Chacao was the scene of some intense confrontations between demonstrators and the National Guard last night. Here are some pictures:
Apparently, two ballenas [literally, “whale”, a high pressure water truck used to disperse crowds] were at least partially engulfed in flames. Here is a video of one of the ballenas on fire:
This morning, El Universal is reporting that two reporters from Globovision Zulia, Madelyn Palmar and Jesus Gonzales, were dismissed by the network late last week. Their technical and video team was also dismissed.
Through Twitter, Madelyn says that her and her team captured images that appear to show National Guard collaborating with colectivos during the attack in Palaima, Maracaibo last week. She says that the network refused to air the photographs. The article does say that Globovision had cancelled their contract before these events, but the issue of the network refusing to air the images – if true – would still be troubling. According to the article, the reporters worked through the day on Thursday after having submitted the images in question, but when they showed up to work on Friday morning they were told they had all been replaced.
Through Twitter (@Madepalma), Madelyn has tweeted these three pictures, which she claims were taken during the disturbances in Maracaibo and show “how the National Guard are found acting with colectivos in Palaima”. She says these are the pictures the network refused to show on air.

------

Given instruction => List every place name that the passage on the Chacao clashes and the Globovision dismissals gives as the site of a confrontation, attack, or disturbance.

------

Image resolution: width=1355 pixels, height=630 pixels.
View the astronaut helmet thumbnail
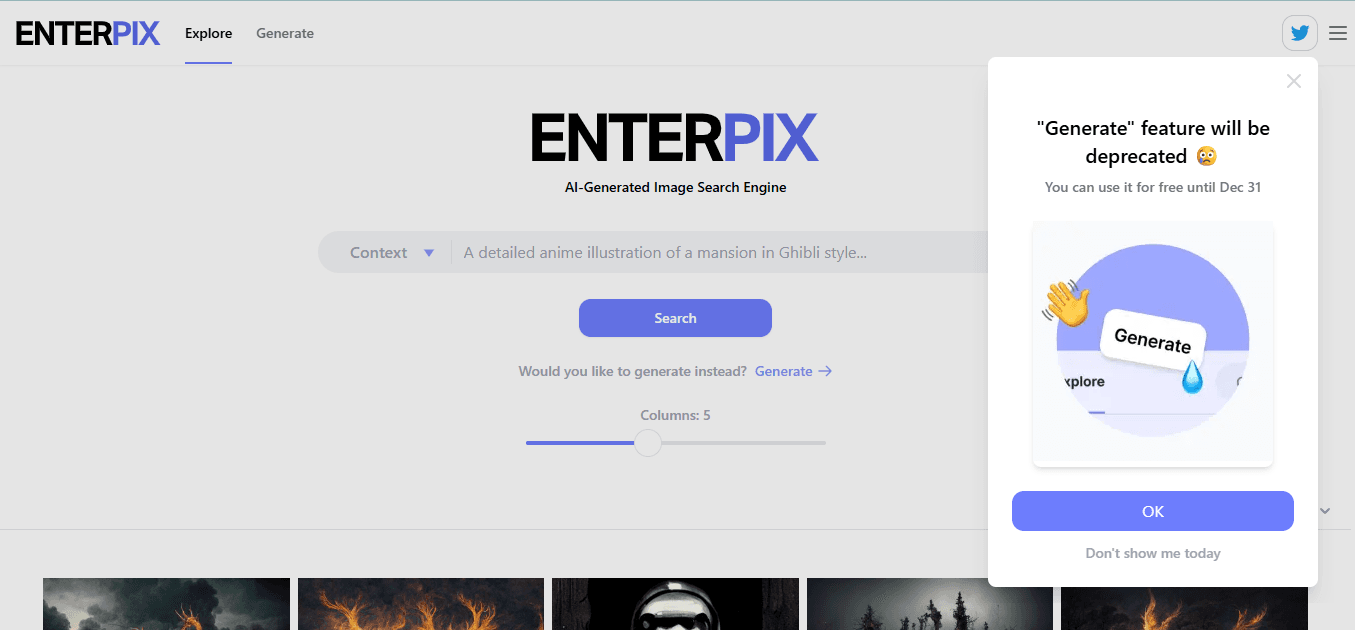pos(675,604)
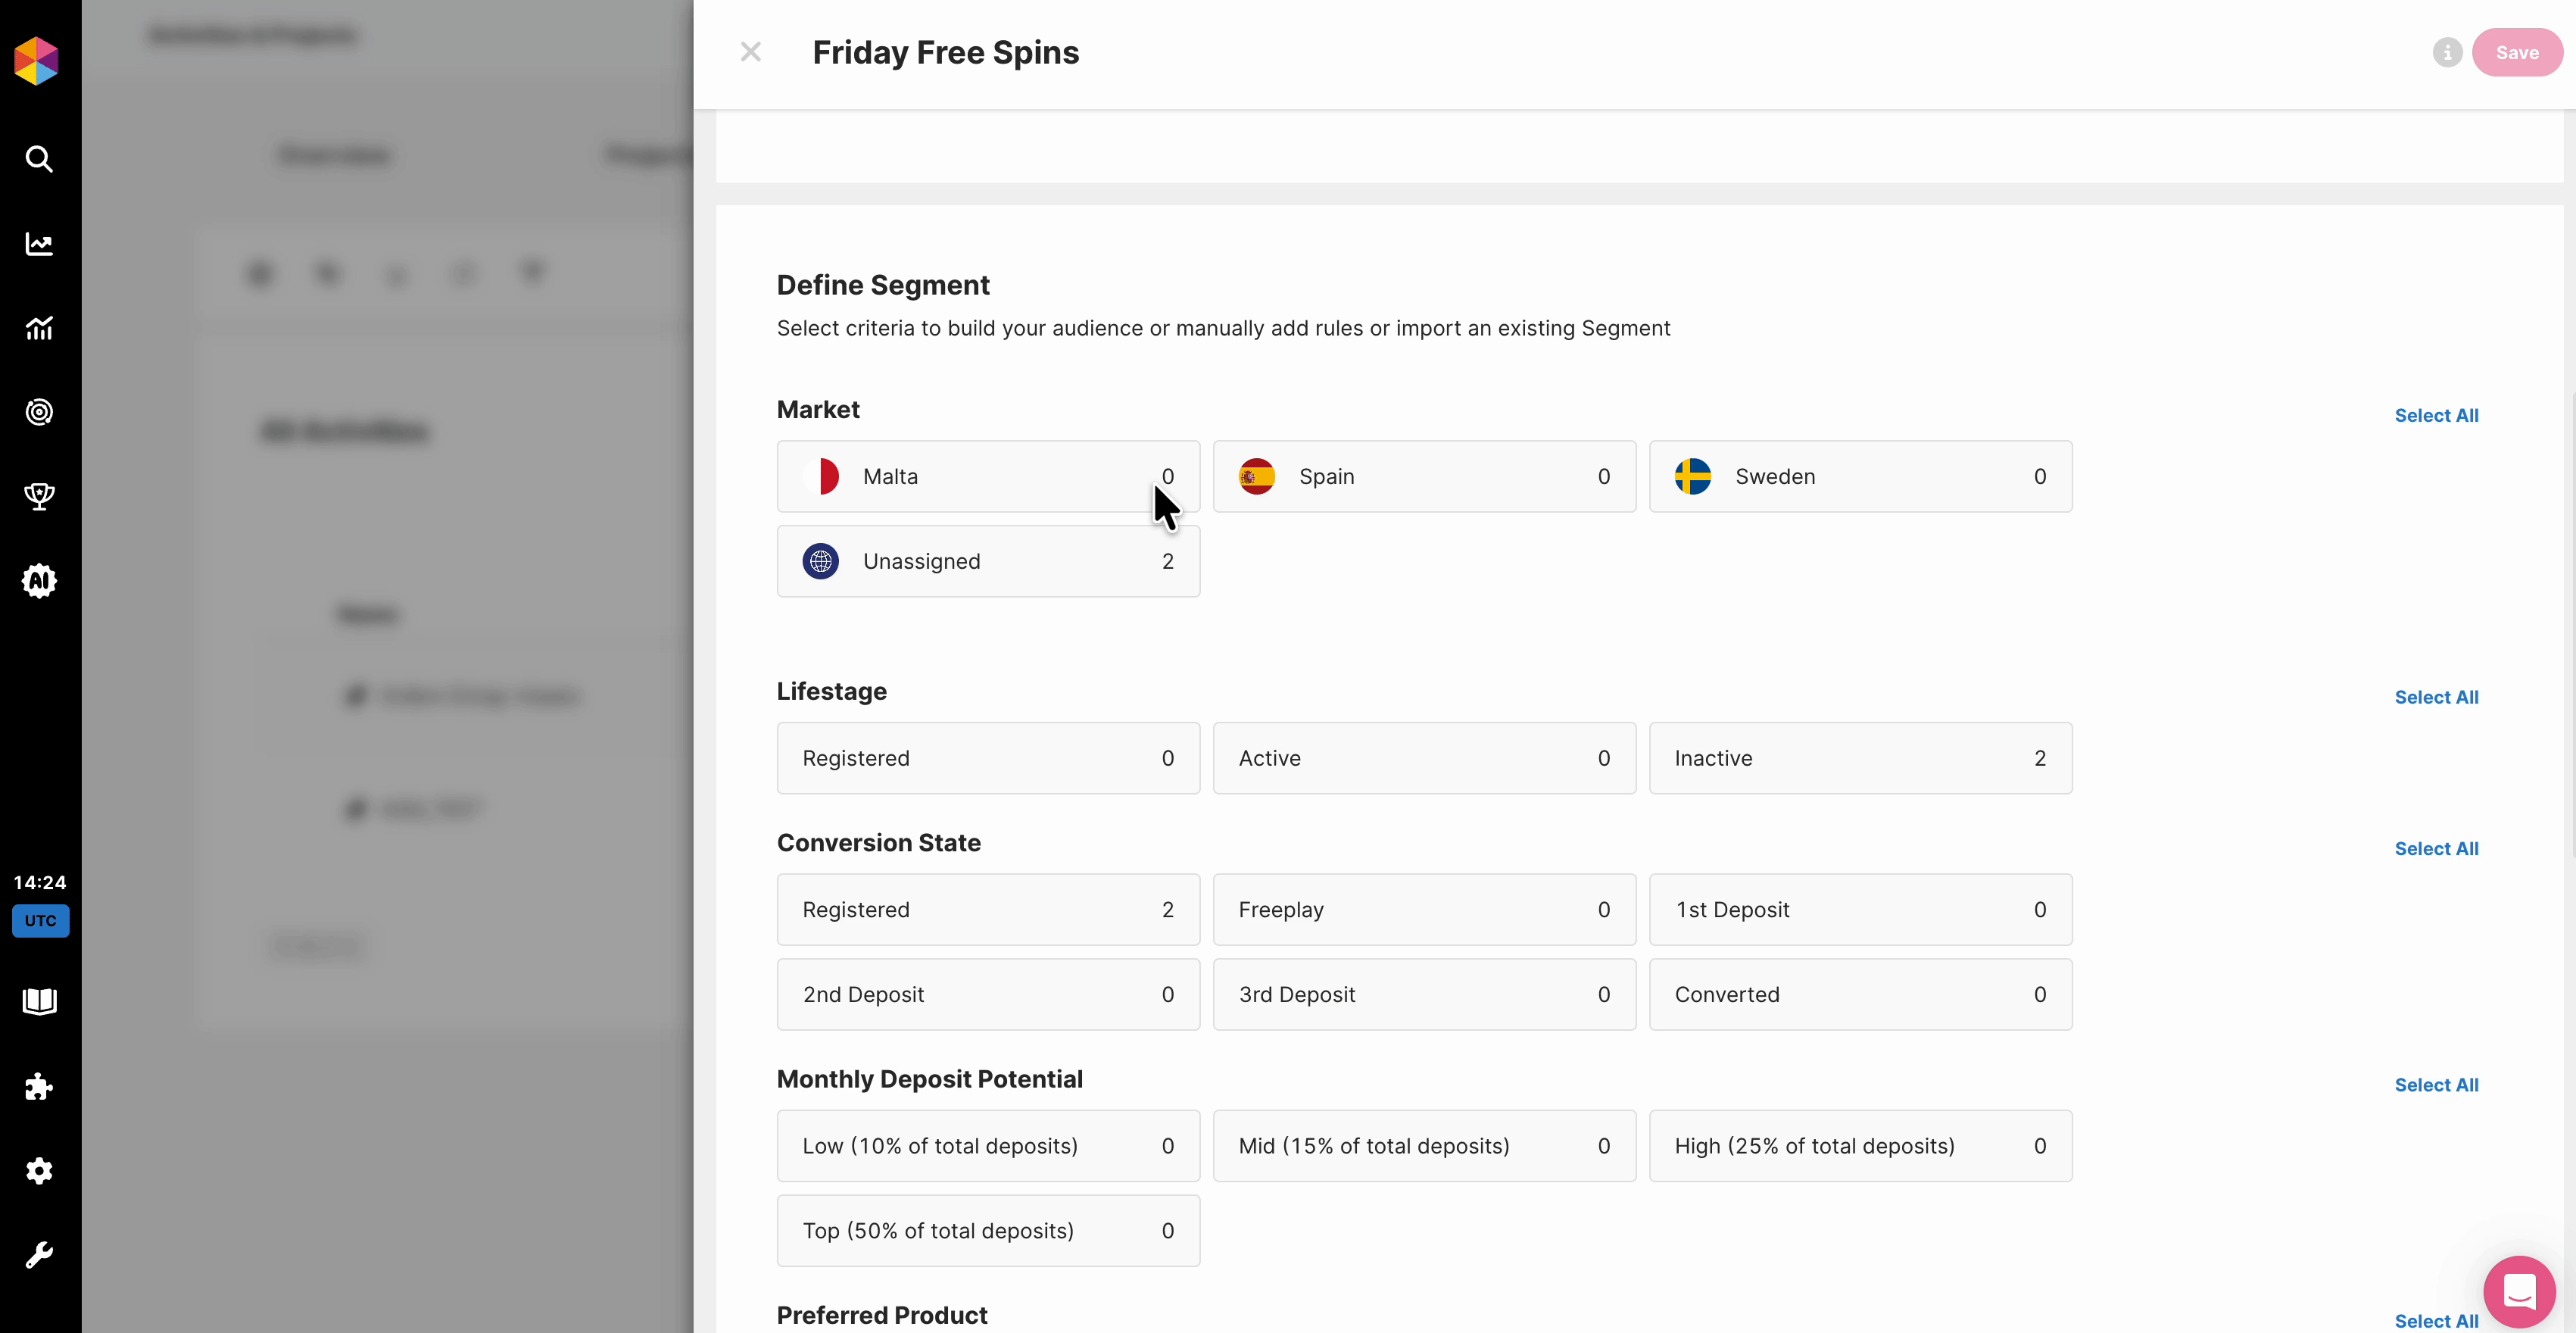Click the UTC timezone badge
Image resolution: width=2576 pixels, height=1333 pixels.
pyautogui.click(x=40, y=921)
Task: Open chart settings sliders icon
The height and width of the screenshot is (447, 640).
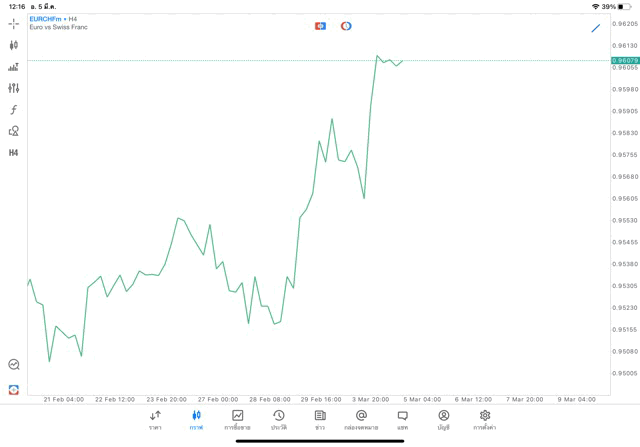Action: (x=14, y=88)
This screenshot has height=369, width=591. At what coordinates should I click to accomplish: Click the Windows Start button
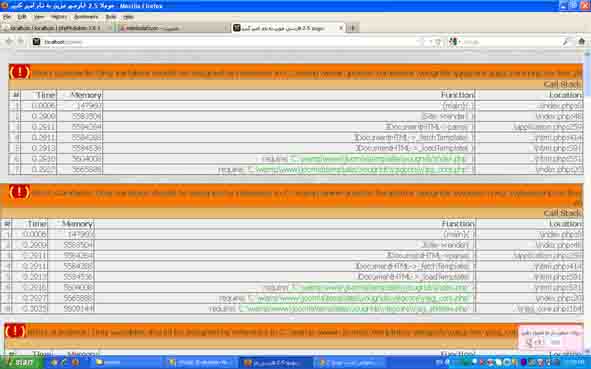pos(22,363)
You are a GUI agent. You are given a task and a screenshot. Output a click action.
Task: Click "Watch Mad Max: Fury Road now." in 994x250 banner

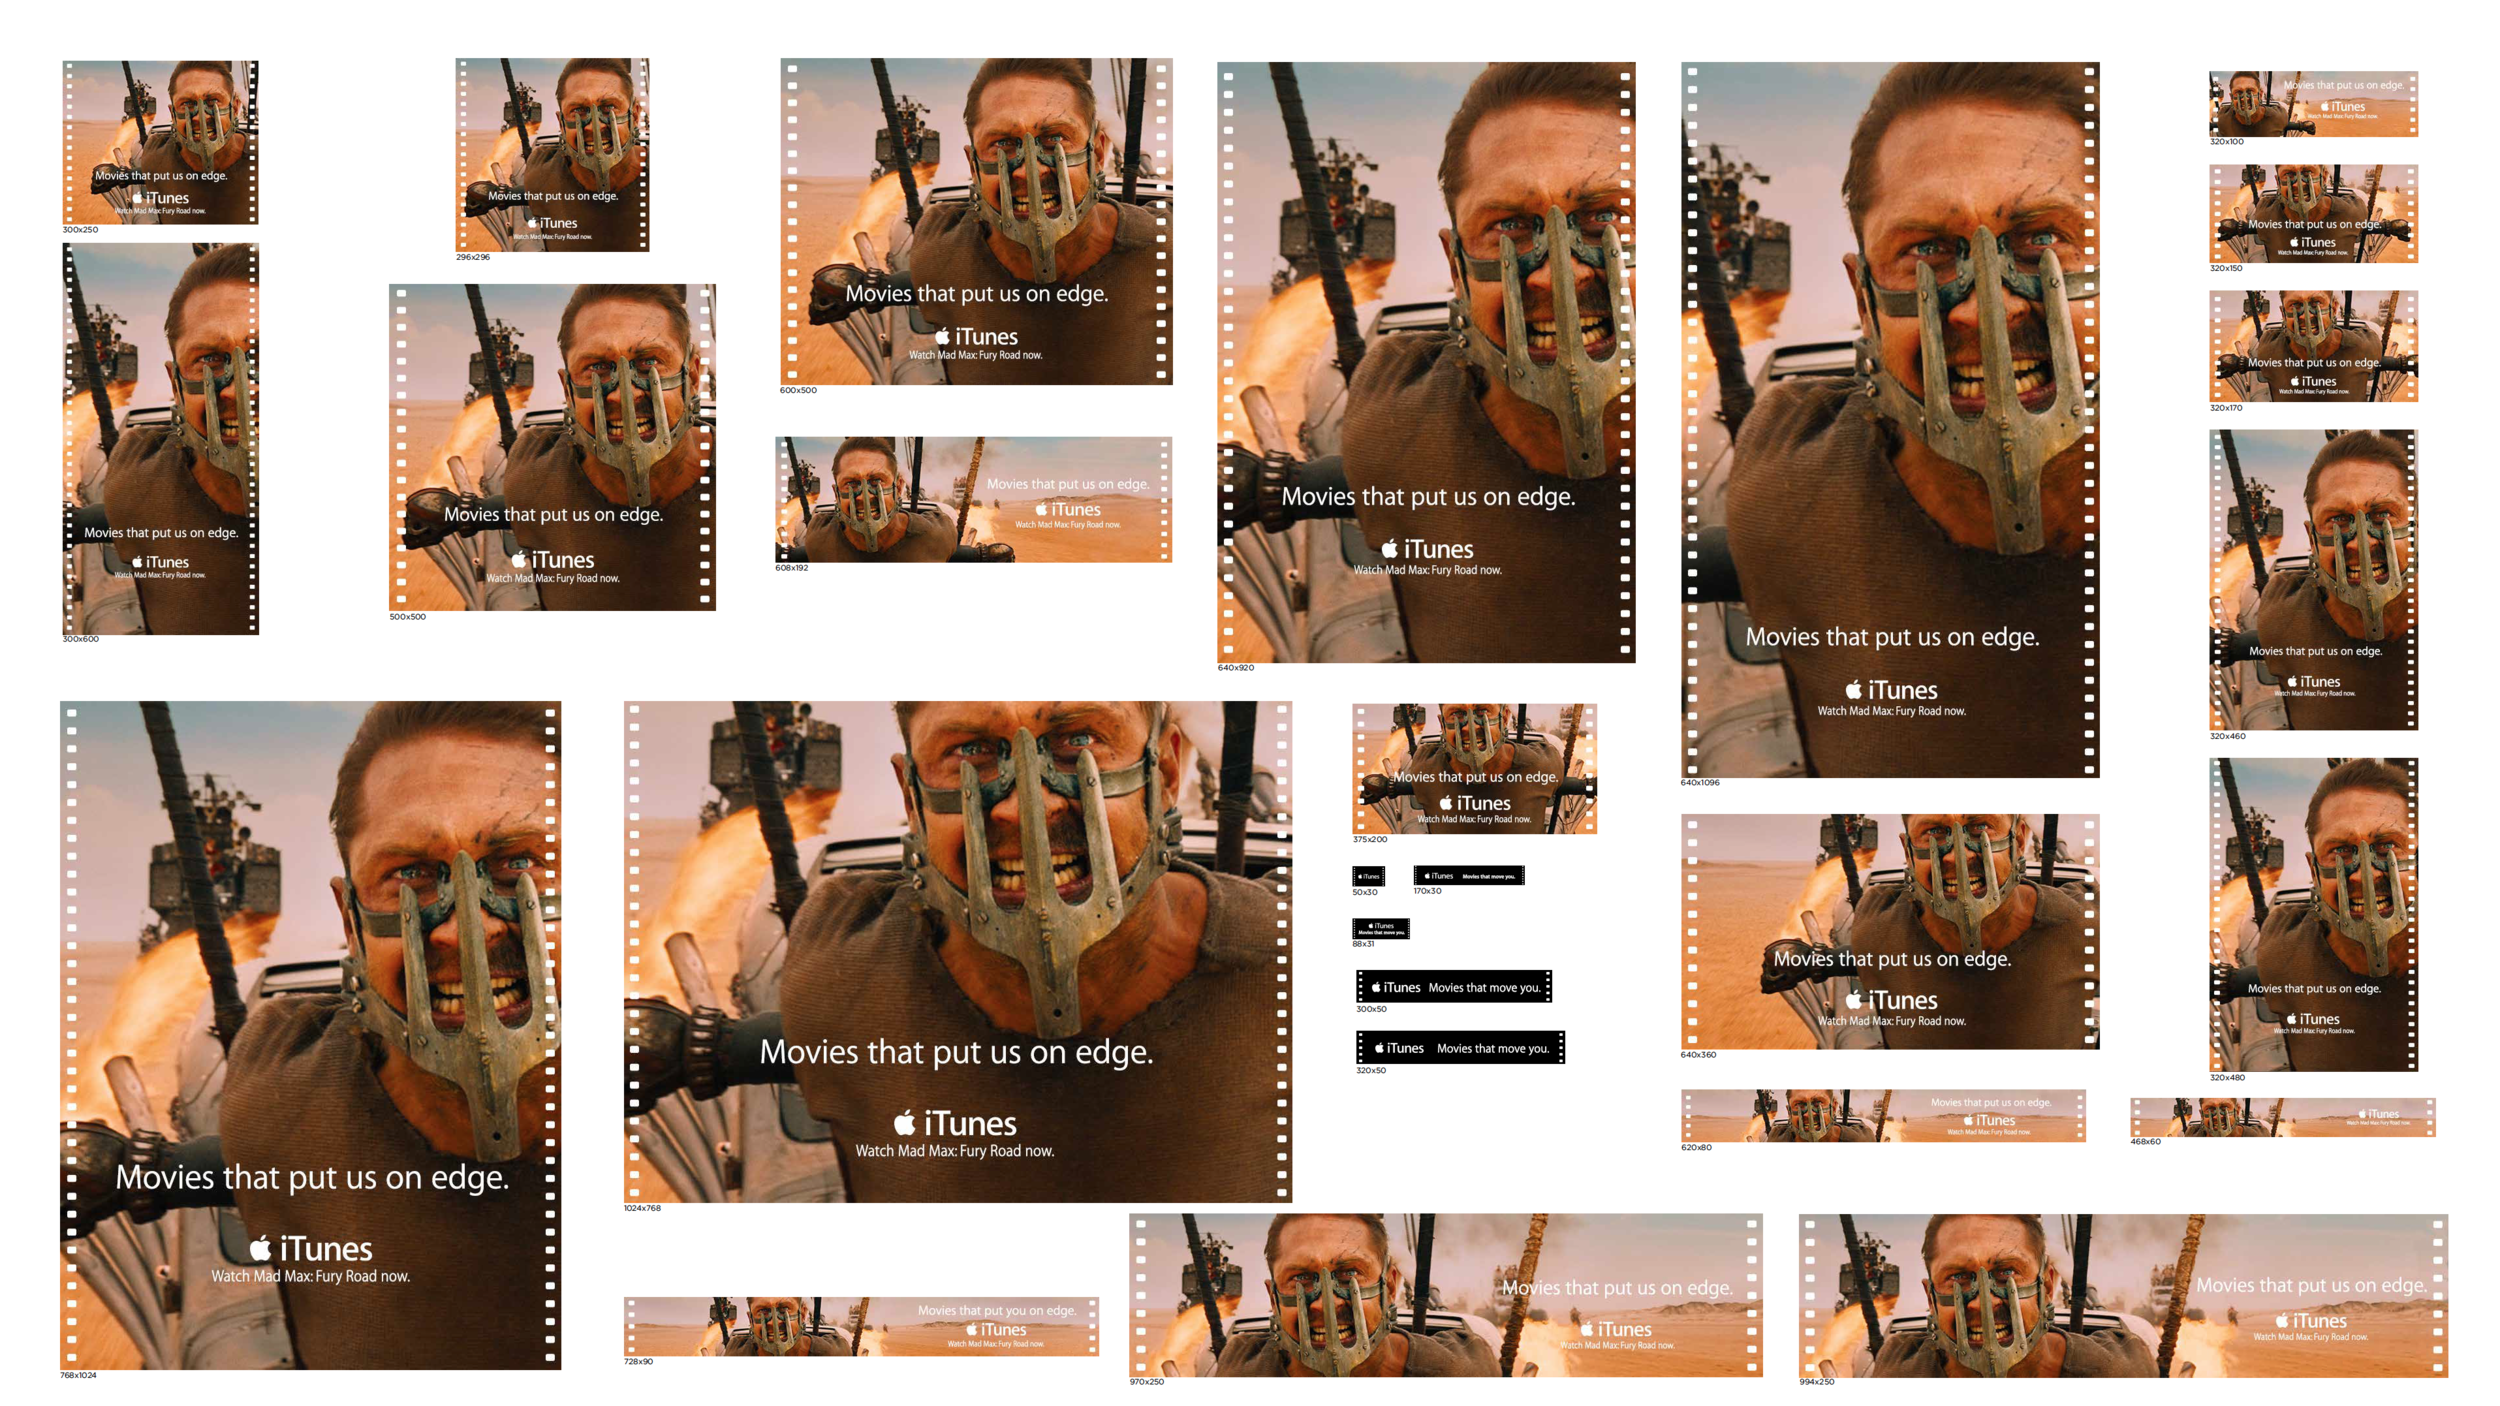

------

In response =>
Chacao
Palaima
Maracaibo